Afin de faire respecter ses objectifs, le DSA prévoit de créer un « Coordinateur des services numériques » dans chaque État membre, qui sera chargé de veiller au respect des nouvelles réglementations. Pour les très grandes plateformes, la Commission pourra infliger des amendes pouvant aller jusqu’à 6% de leur chiffre d’affaires mondial, et se voir interdire leurs activités sur le marché européen en cas de violations graves et répétées au règlement. 

Où en est on de l’application de ces 2 textes ?

Si l’Europe prend le sujet au sérieux, la réglementation du numérique ne semble pas si simple à appliquer…

En parallèle du droit de la concurrence, la Commission met en place de nouveaux outils législatifs qui viennent compléter (mesures ex-ante) le droit de la concurrence (mesures ex-post) plutôt que de le remplacer.
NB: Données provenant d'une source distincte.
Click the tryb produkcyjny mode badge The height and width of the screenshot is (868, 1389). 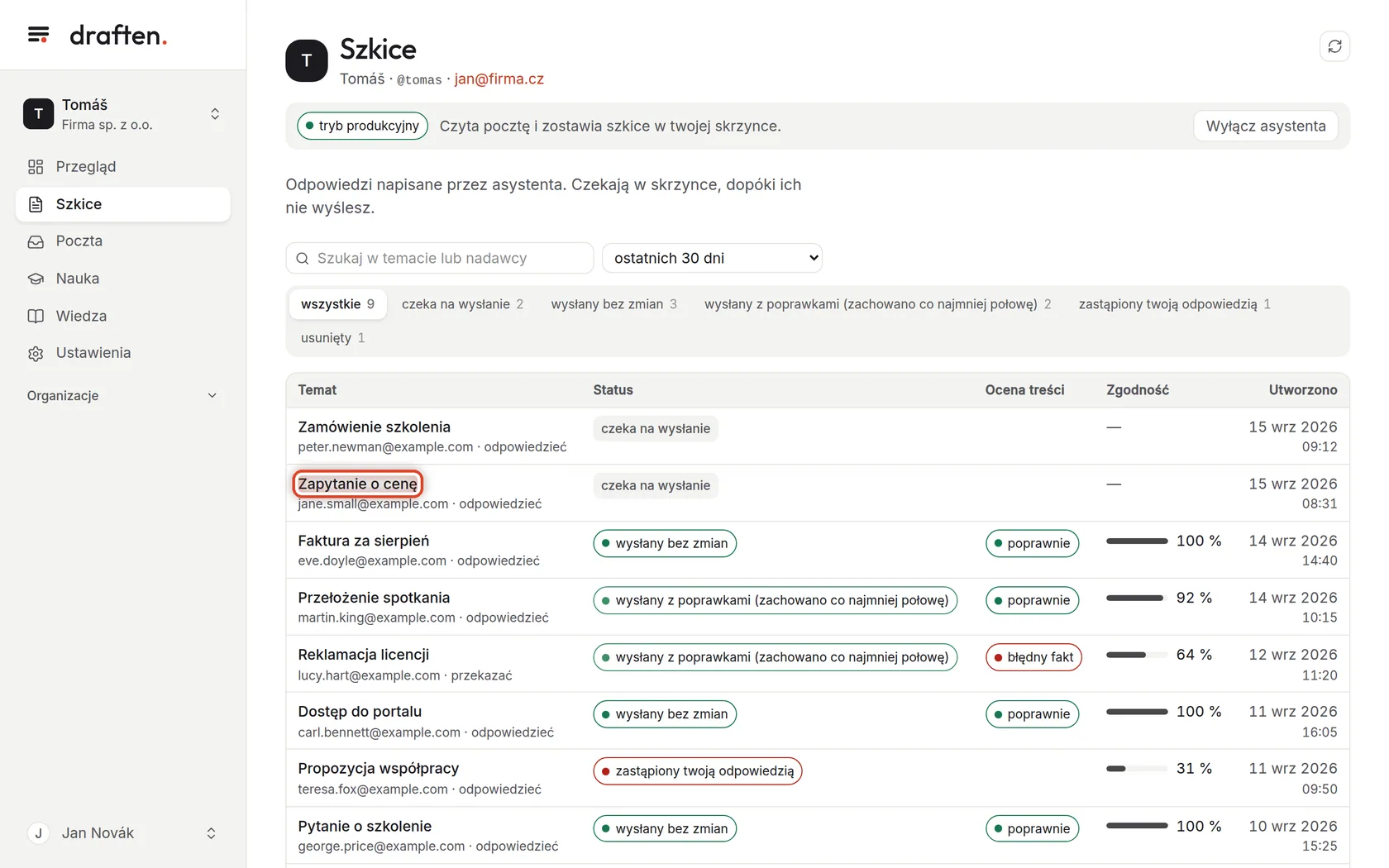coord(362,126)
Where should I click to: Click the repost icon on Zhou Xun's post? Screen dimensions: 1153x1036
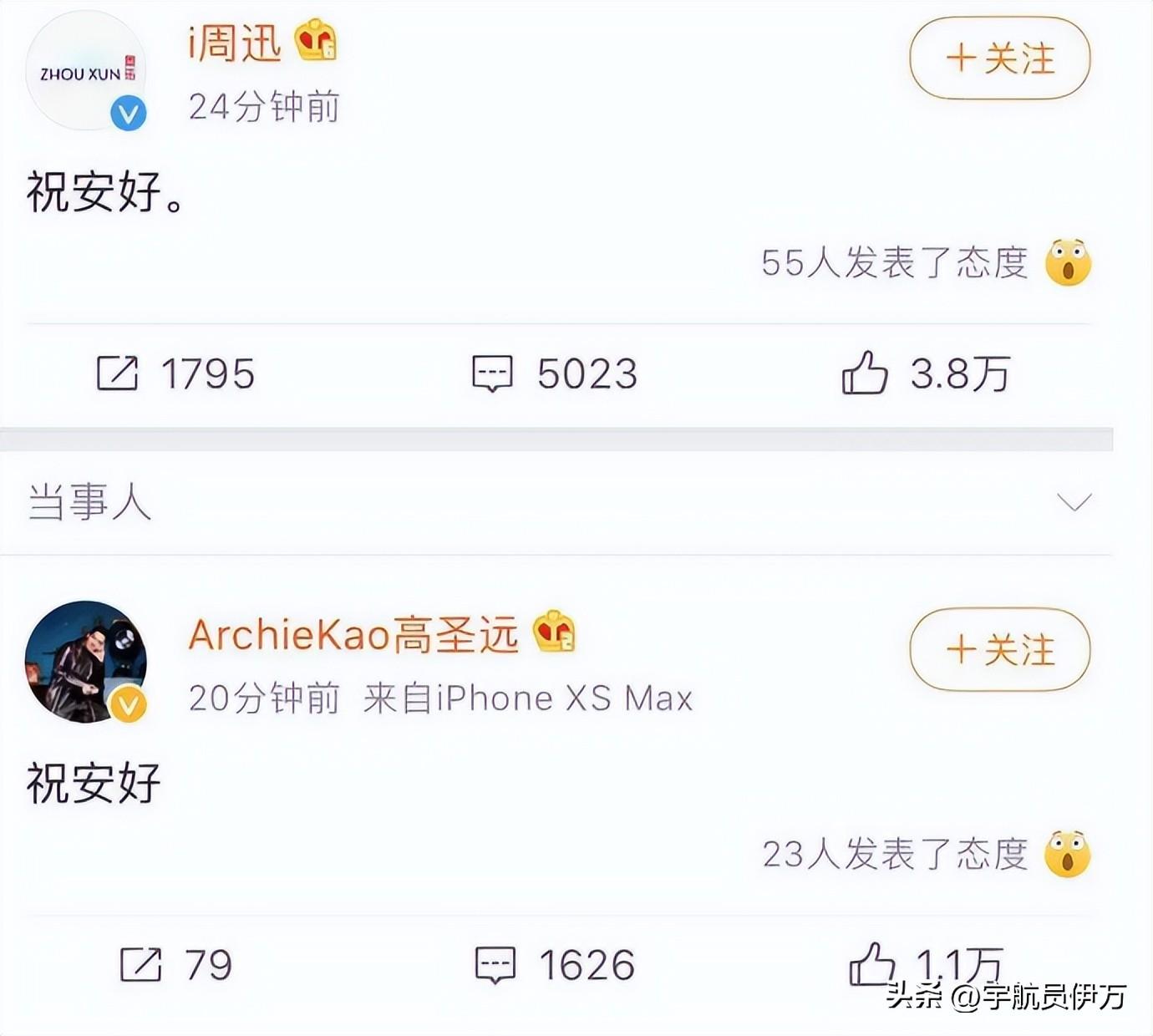click(x=117, y=373)
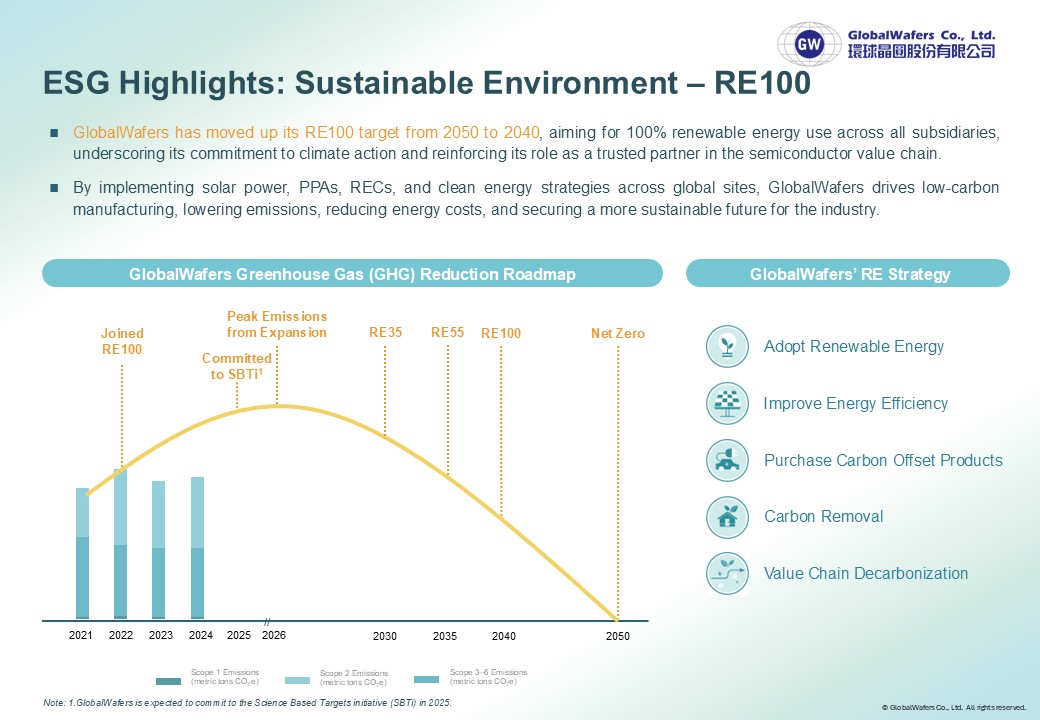The image size is (1040, 720).
Task: Click the RE100 milestone label above 2040
Action: 501,333
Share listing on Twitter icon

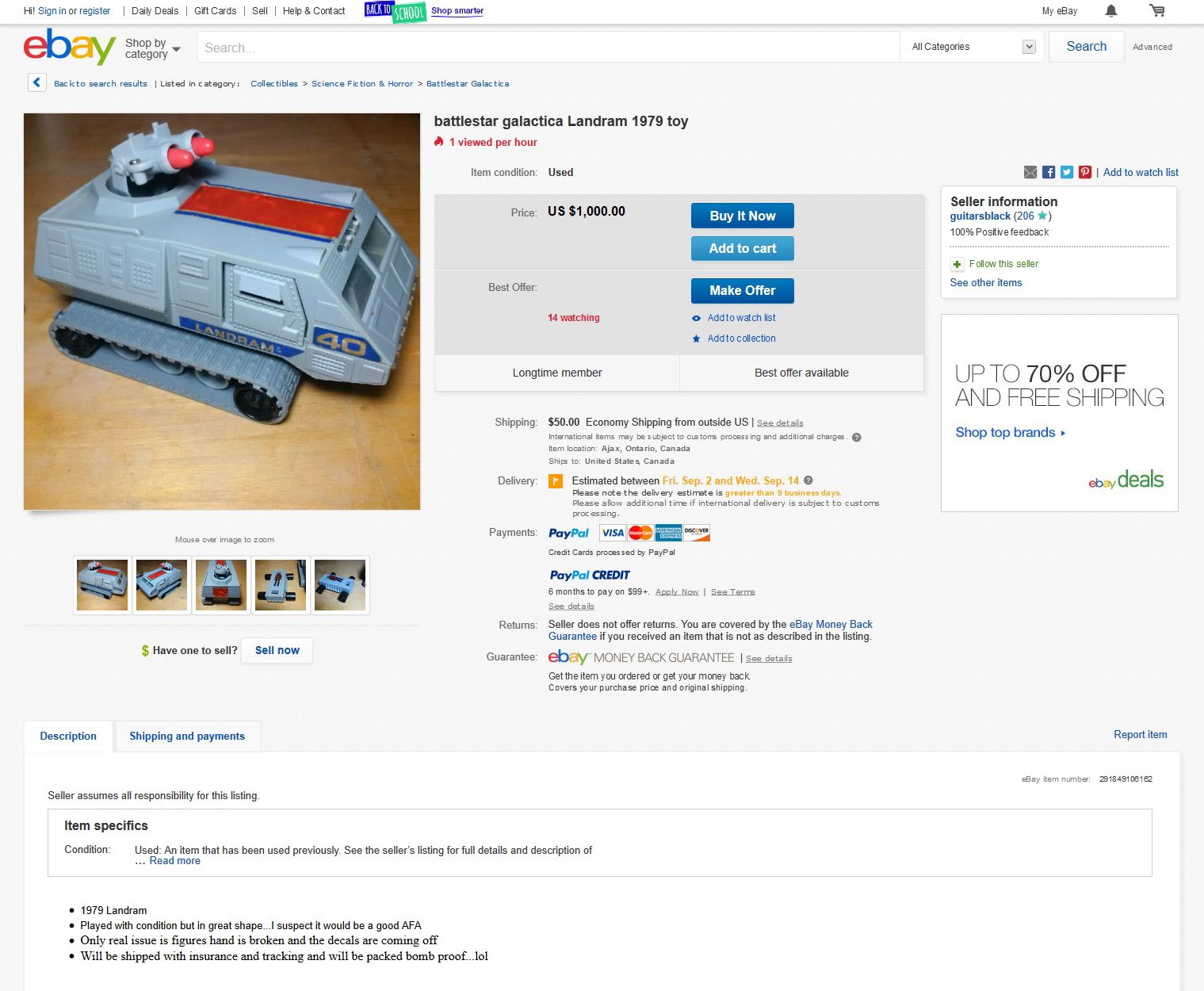click(x=1067, y=172)
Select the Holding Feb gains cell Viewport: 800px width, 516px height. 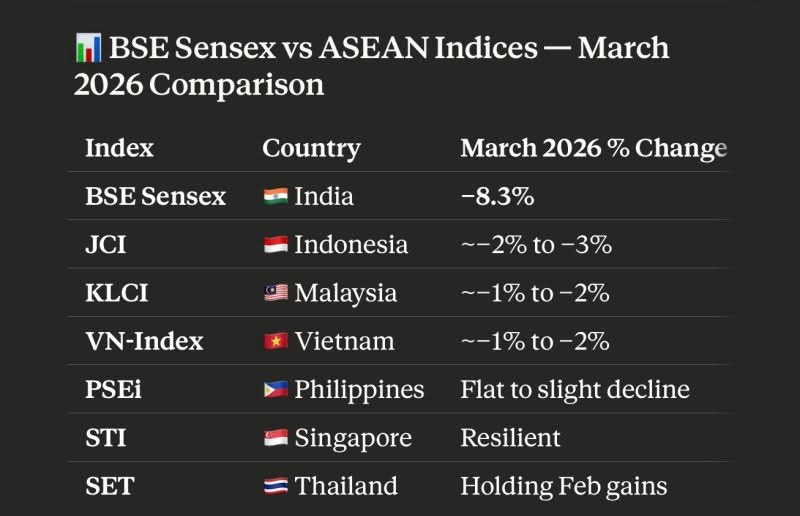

Cette démarche s’inscrit dans un contexte de production de divers autres textes qui viennent réguler les objectifs de l’UE en matière de numérique : le règlement plateforme-à-entreprise (P2B) qui après pas mal de discussions au PE est entré en vigueur en France en décembre 2020 , le Data Governance Act ou encore la proposition de Règlement portant sur l’Intelligence Artificielle d’avril 2021 et ses déclinaisons internationales  

Se pose donc la question de l’articulation de ces nouveaux outils avec l’ensemble du droit de la concurrence, des textes à portée générale et d’autres outils concernant le numériques. Le risque de cette multiplication des textes étant entre autres d’introduire de la complexité : nécessitant une harmonisation des définitions, une clarification des objectifs du législateur et pouvant rendre indigeste ou illisible l’ensemble de ces texte.

Si l’UE affiche sa volonté de s’imposer comme une “puissance normative” dans le domaine du numérique, secteur complexe, tant pour la technicité du secteur, la puissance des effets de réseaux, les évolutions rapides du marché qui nécessitent des délais de réactions raccourcis, et une articulation des normes pointue, en aura t-elle les moyens?  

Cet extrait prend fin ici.